## Record set
>>
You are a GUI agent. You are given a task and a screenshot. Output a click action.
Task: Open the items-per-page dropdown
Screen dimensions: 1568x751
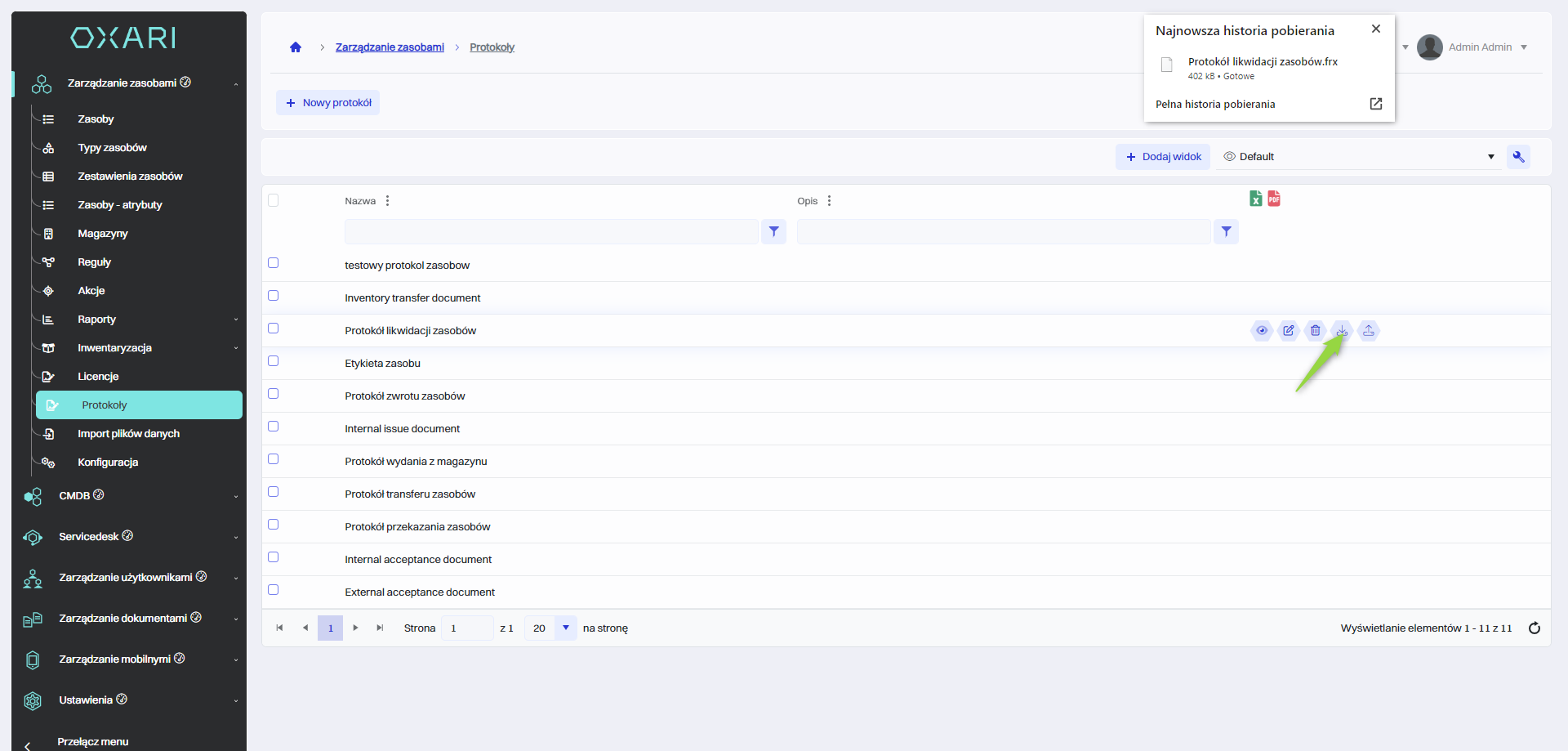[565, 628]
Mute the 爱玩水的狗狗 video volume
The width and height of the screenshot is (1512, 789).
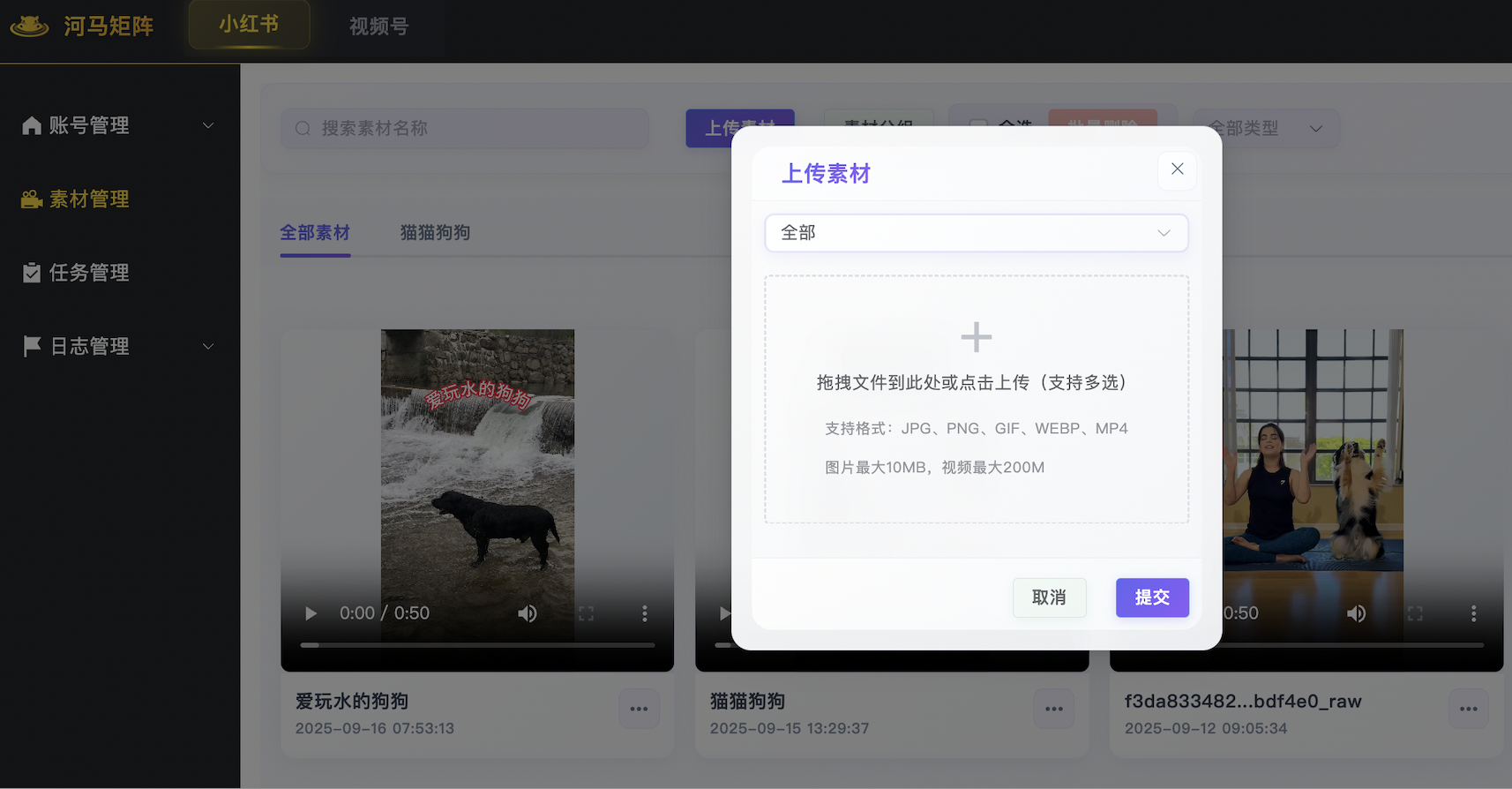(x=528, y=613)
<<
## Work to do
Reproduce the entries from the line containing "Mute the 爱玩水的狗狗 video volume" through the end of the entries, word for word, with the pictures left out.

## Written answer
Mute the 爱玩水的狗狗 video volume
The width and height of the screenshot is (1512, 789).
(x=528, y=613)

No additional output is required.